Reputation: 439
What criteria should be considered when selecting a rowid for a column family in cassandra? I want to migrate a relational database which does not contain any primary key. In that case what should be the best rowid selection?
Upvotes: 1
Views: 1195
Reputation: 8068
Your partition key(s) should be how you want to store the data and how you will always look it up. You can only retrieve data by partition key, so it's important to choose something that you will naturally look up (this is why sometimes data is denormalized in Cassandra by storing it in multiple tables that mimic materialized views).

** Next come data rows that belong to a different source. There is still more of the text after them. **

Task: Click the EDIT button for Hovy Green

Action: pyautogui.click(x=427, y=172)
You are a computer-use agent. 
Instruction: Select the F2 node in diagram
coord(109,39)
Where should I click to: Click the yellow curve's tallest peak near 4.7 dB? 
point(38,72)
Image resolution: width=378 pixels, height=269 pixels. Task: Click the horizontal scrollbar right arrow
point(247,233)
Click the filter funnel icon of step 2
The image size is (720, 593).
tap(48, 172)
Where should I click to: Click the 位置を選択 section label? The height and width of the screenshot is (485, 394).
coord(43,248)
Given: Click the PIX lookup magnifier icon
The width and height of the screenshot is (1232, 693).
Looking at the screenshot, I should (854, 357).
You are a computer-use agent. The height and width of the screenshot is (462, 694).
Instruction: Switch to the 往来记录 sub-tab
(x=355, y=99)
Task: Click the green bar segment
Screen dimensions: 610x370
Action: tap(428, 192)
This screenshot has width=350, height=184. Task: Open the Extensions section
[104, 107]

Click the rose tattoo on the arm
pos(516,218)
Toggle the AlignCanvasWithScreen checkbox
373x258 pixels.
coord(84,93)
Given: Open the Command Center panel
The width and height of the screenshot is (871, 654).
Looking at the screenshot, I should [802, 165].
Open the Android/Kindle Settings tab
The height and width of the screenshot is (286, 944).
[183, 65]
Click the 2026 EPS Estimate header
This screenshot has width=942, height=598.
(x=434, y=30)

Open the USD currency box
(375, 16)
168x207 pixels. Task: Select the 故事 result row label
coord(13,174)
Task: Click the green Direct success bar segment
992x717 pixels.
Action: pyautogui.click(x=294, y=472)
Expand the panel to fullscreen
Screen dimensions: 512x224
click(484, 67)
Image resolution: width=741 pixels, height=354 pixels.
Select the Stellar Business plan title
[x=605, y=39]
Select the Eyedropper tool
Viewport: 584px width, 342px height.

The clustering column key(s), if any, are mostly useful if you sometimes want to retrieve all the data in a partition and sometimes only want some of it. This is great for things like timeseries data because you can cluster the data on a timeuuid, store it sorted, and then do efficient range queries over the data.
Upvotes: 0
Reputation: 4600
There are many things to consider when consider the primary key of the cassandra system
Understand the difference between primary and partition key
CREATE TABLE users ( user_name varchar PRIMARY KEY, password varchar, );
In the above case primary and partition keys are the same.
CREATE TABLE users (
user_name varchar,
user_email varchar,
password varchar,
PRIMARY KEY (user_name, user_email)
);
Here Primary key is the user_name and user_email together, where as user_name is the partition keys.
CREATE TABLE users (
user_name varchar,
user_email varchar,
password varchar,
PRIMARY KEY ((user_name, user_email))
);
Here the primary key and partition keys are both equal to user_name,user_email
Cassandra organizes data where partition keys are used for lookups, using the previous example
For the first case:
user_name ---> email:password email:data_of_birth
ABC --> [email protected]:abc123 [email protected]:22/02/1950 [email protected]:def123...
In the second case:
user_name,email ---> password data_of_birth ABC,[email protected] --> abc123 22/02/1950
Making partition key more complex containing many data will make sure that you have many rows instead of a single row with many columns. It might be beneficial to balance the number of rows you might induce vs the number of columns each row might have. Having incredible large of small rows might not be too beneficial for reads
Partition keys indicate how data is distributed across nodes, so consider whether you have hotspots and decide whether you want to break it further.
Case 1: All users named ABC will be in a single node
Case 2: Users named ABC might or might not be in the single node, depending on the key that is generated along with their email.
Upvotes: 0
Reputation: 5249
Use natural keys that can be derived from the dataset if possible (e.g. phone_number for phone book, user_name for user table). If thats not possible, use a UUID.
Upvotes: 1